Provided entries:
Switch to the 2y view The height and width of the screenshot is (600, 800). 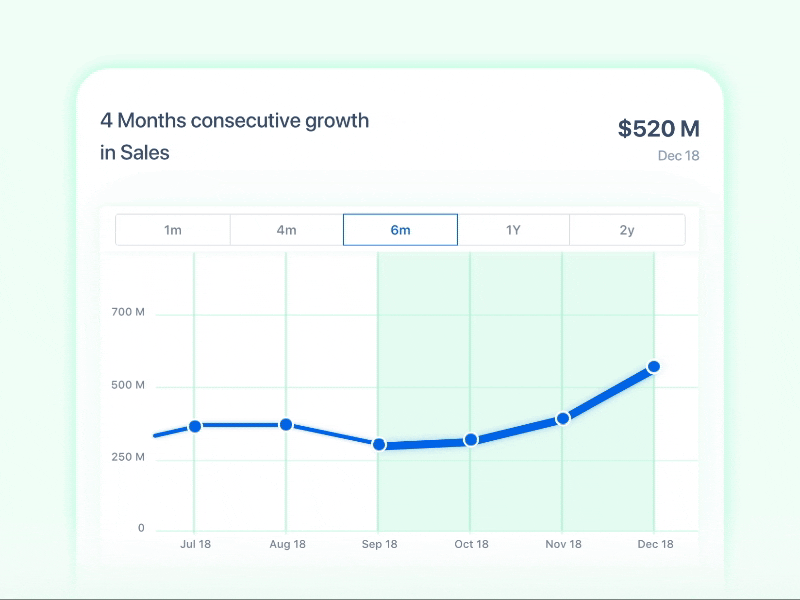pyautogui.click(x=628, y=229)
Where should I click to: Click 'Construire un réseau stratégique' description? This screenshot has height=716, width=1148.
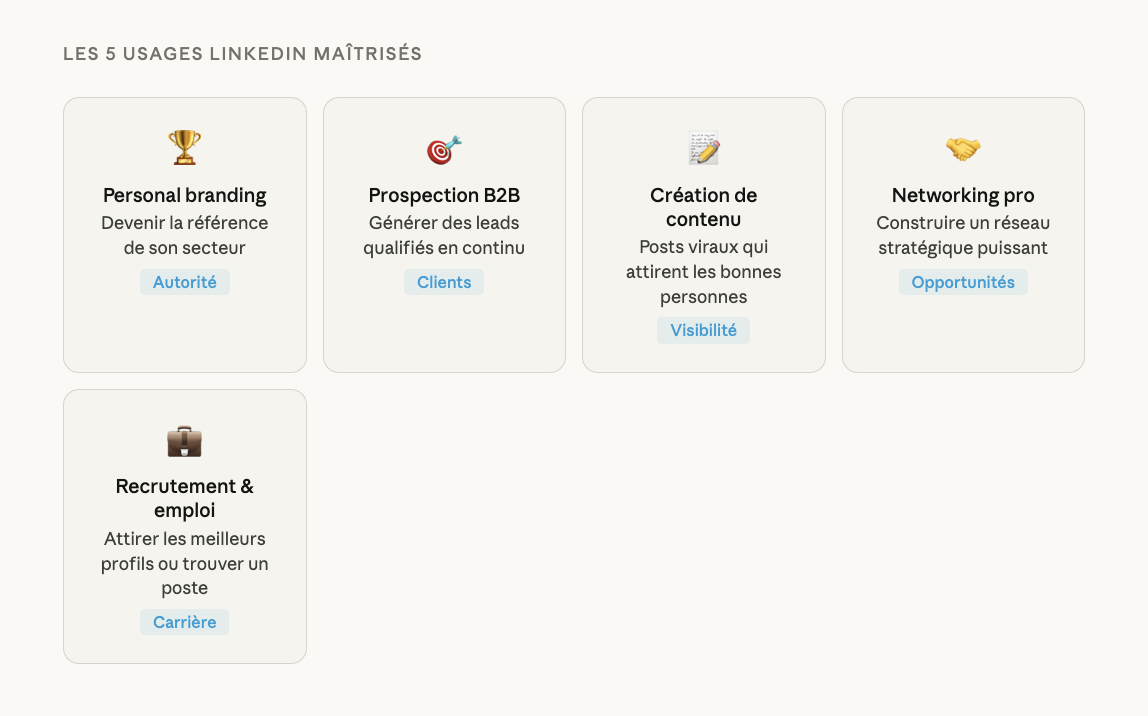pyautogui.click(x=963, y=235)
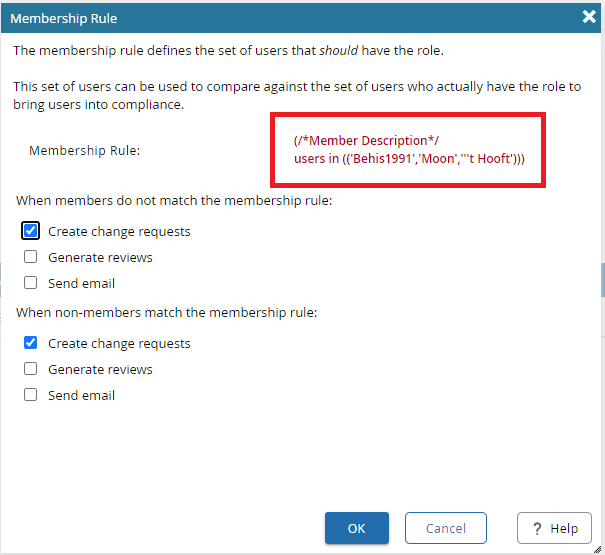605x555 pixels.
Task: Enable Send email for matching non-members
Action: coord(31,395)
--
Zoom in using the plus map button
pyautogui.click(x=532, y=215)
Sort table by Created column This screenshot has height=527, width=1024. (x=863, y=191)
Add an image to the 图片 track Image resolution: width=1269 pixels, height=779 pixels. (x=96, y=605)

How to complete this task: In the material above, find the line containing "Sort table by" and the line containing "Add an image", then write out exactly those two lines and every line between them, and nothing more.

Finished task:
Sort table by Created column This screenshot has height=527, width=1024. (x=863, y=191)
Add an image to the 图片 track Image resolution: width=1269 pixels, height=779 pixels. (x=96, y=605)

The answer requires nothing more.